ACTION ITEM A:
Reproduce a section of the article on the Jewel Food Stores age discrimination case, starting with "In January, the" and going on through "the grocery store.".
ACTION ITEM B:
In the article on the Jewel Food Stores age discrimination case, what reason do the plaintiffs give for being forced out or terminated? Answer in one to three sentences.
ACTION ITEM C:
Continue the article on the Jewel Food Stores age discrimination case from the point where it stops.

PASSAGE PROVIDED:
In January, the EEOC released its annual accounting for reports of discrimination in the previous year. Allegations of retaliation were the most frequently filed charge, which disability coming in second. Age discrimination cases accounted for 21.4% of filed charges. As we’ve reported before, not all age discrimination complaints rise to the level of illegal discrimination. In Cesario v. Jewel Food Stores, Inc., the federal court dismissed the claims of age discrimination, even though seven (7) plaintiffs made similar claims against the grocery store.

What Cesario v. Jewel Food Stores was about

In Cesario, all but one of the seven plaintiffs had spent years with Jewel Food building their careers. When Jewel went through some financial troubles, the plaintiffs allege that they began to “experience significant pressure at work… (and) were eventually forced out or terminated because of their age or disability.” Jewel Food requested summary judgment to dismiss the claims.

The seven plaintiffs made the same type of complaints. Beginning in 2014, store directors were under pressure to improve metrics and customer satisfaction. Cesario alleges that the Jewel district manager asked about his age. Another director alleges that younger store directors were transferred to stores with less difficulties. One plaintiff alleged that Jewel Food managers asked him about his retirement. The EEOC complaints began in late 2015. The plaintiffs retired or were fired and subsequently filed a lawsuit against their company.

DATA SECTION:
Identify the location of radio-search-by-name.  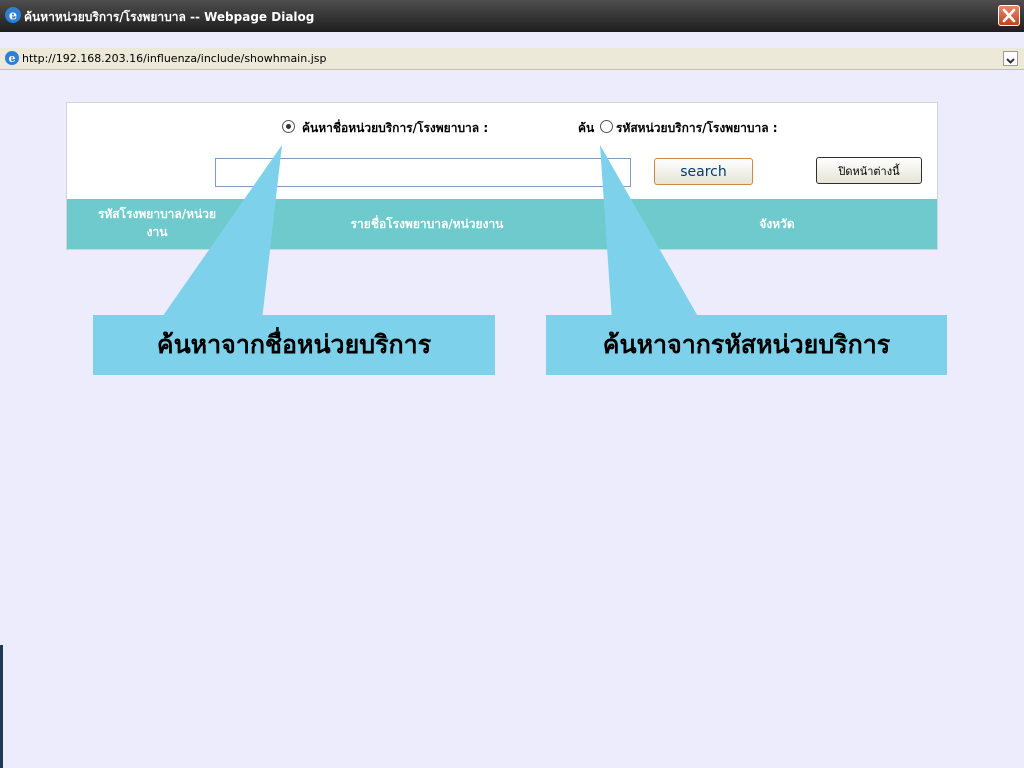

OUTPUT A:
In January, the EEOC released its annual accounting for reports of discrimination in the previous year. Allegations of retaliation were the most frequently filed charge, which disability coming in second. Age discrimination cases accounted for 21.4% of filed charges. As we’ve reported before, not all age discrimination complaints rise to the level of illegal discrimination. In Cesario v. Jewel Food Stores, Inc., the federal court dismissed the claims of age discrimination, even though seven (7) plaintiffs made similar claims against the grocery store.

OUTPUT B:
The plaintiffs allege they were forced out or terminated because of their age or disability. They say this followed significant pressure at work that began when Jewel went through financial troubles.

OUTPUT C:
Age discrimination is prohibited by the Age Discrimination in Employment Act of 1967, (ADEA). The ADEA prevents disparate treatment based on age for workers over 40 years old. However, plaintiffs who allege disparate treatment must establish that the adverse reactions wouldn’t have occurred but for age. Because none of the plaintiffs could specifically point to age as the only determination of their case, the court dismissed the case.

A word to wise businesses

Jewel Food was able to demonstrate their own actions in the case through careful documentation. Although there was no evidence that age played a factor in any discharge decision, Jewel Food could document their personnel decisions across the board. The plaintiffs also didn’t exhaust all administrative remedies. This led to the case being dropped.

Lesson learned – Make perssonel decisions based on performance and evidence. Don’t use age as a factor. Keep documentation to support your decisions.